▶ Extracted records
╭──
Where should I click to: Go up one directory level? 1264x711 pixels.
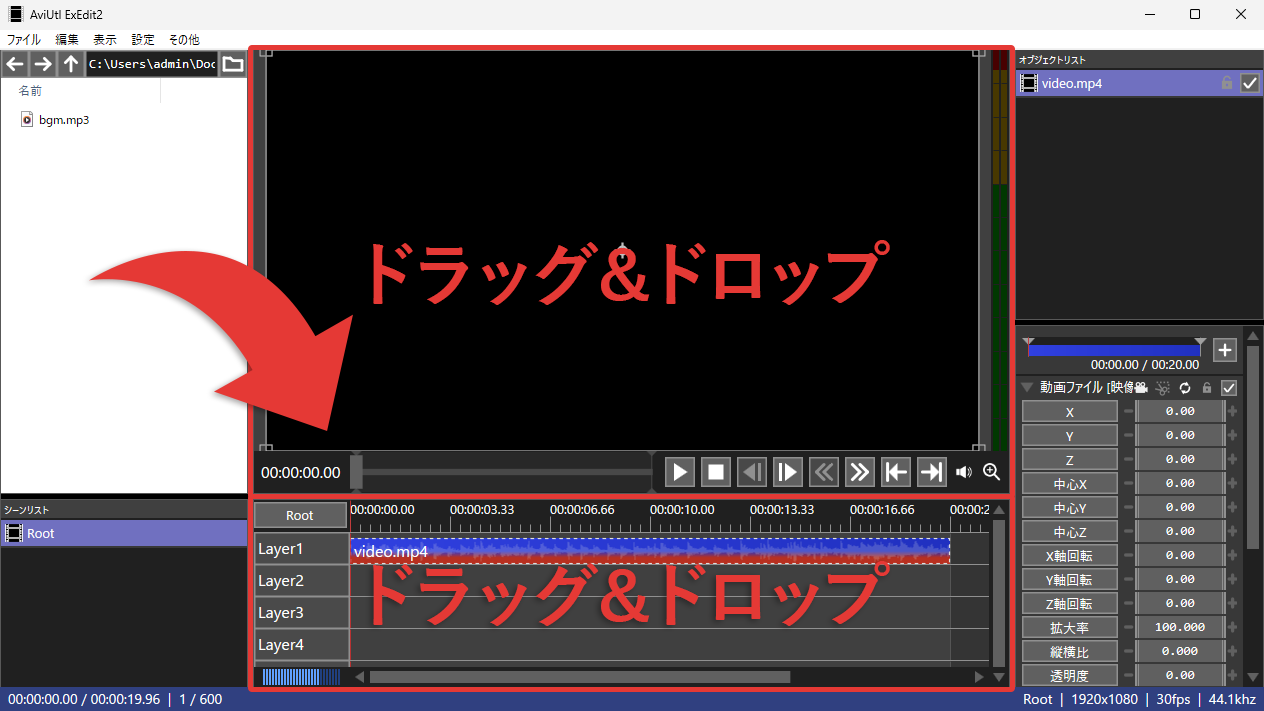coord(70,64)
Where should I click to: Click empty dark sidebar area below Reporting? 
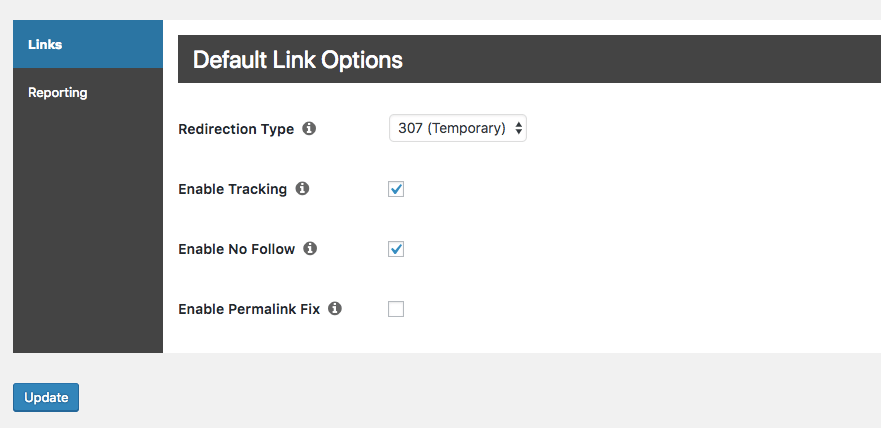87,230
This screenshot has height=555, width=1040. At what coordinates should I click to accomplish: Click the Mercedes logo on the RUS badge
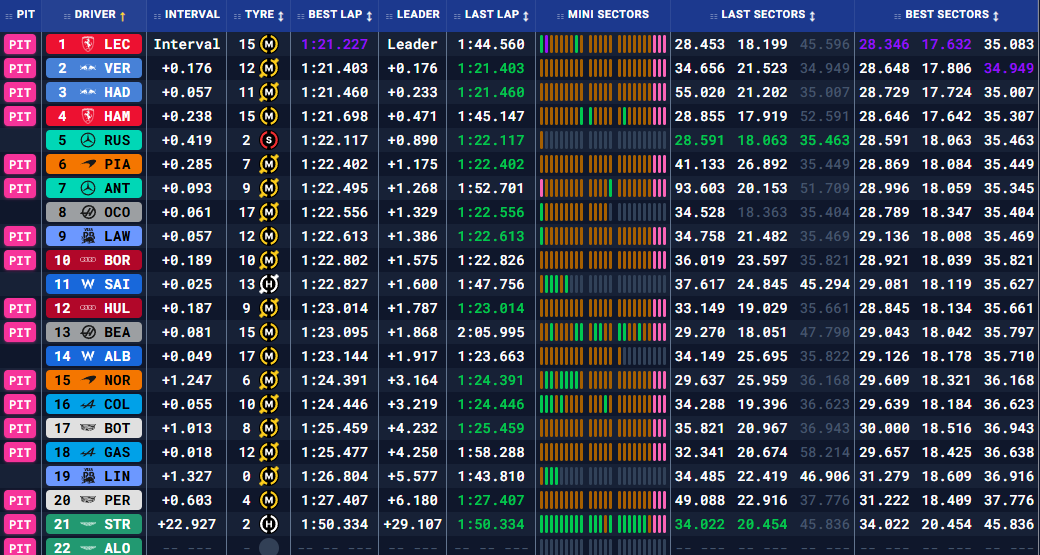pos(89,140)
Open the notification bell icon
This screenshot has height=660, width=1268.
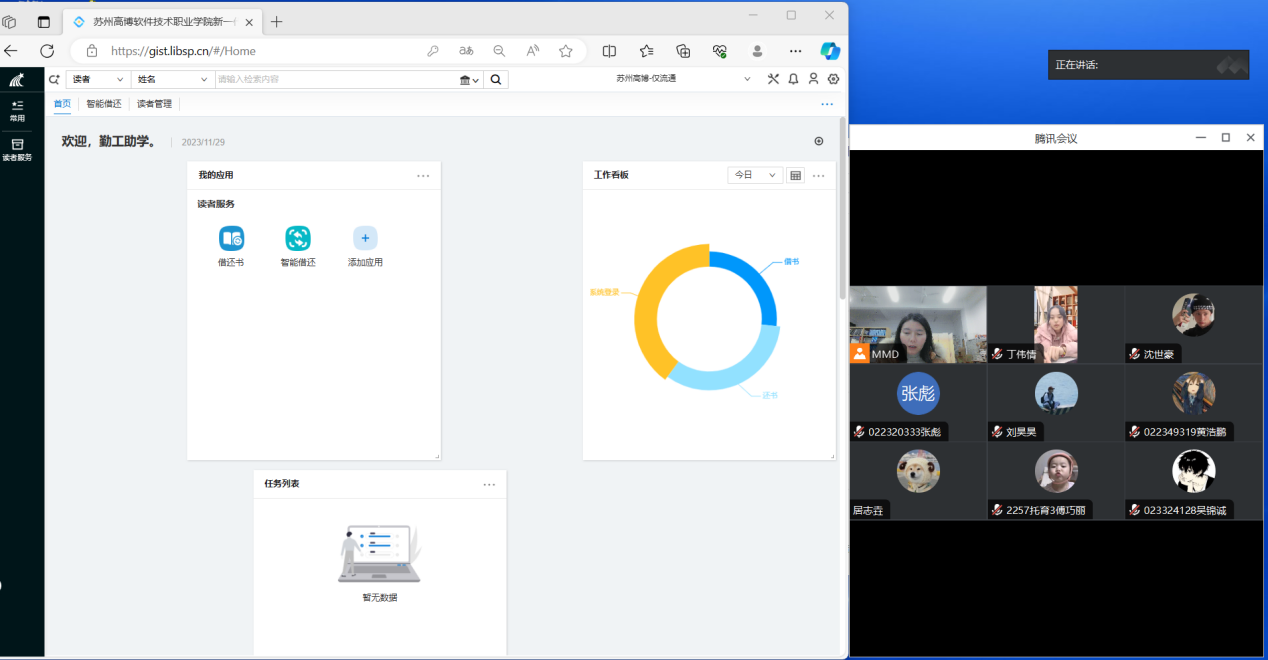pos(793,79)
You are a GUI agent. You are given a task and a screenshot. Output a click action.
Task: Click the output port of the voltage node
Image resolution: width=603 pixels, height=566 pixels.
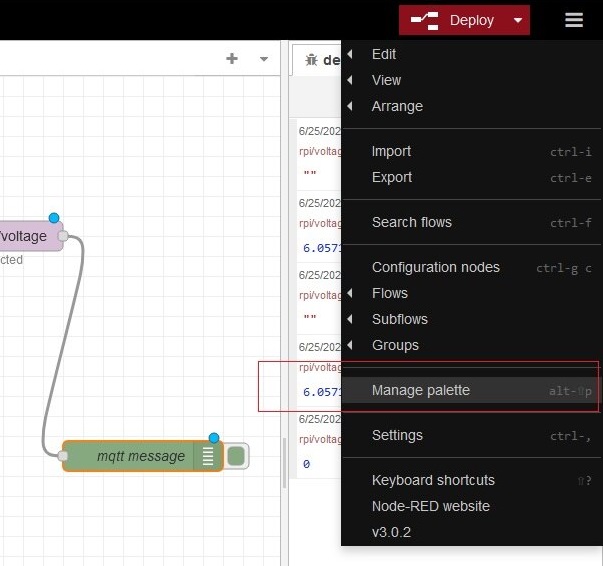click(x=62, y=237)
╰──
▶ REQUIREMENTS
Copy out all of the data above line by line with no changes, leaving out the pictures.

▶ WRITTEN SOLUTION
Where should I click to: Go up one directory level? 1264x711 pixels.
coord(70,64)
Where should I click to: Click empty dark sidebar area below Reporting? 
87,230
This screenshot has height=555, width=1040. At what coordinates should I click to accomplish: Click the Mercedes logo on the RUS badge
pos(89,140)
Open the notification bell icon
This screenshot has height=660, width=1268.
pos(793,79)
You are a GUI agent. You are given a task and a screenshot. Output a click action.
Task: Click the output port of the voltage node
Image resolution: width=603 pixels, height=566 pixels.
click(x=62, y=237)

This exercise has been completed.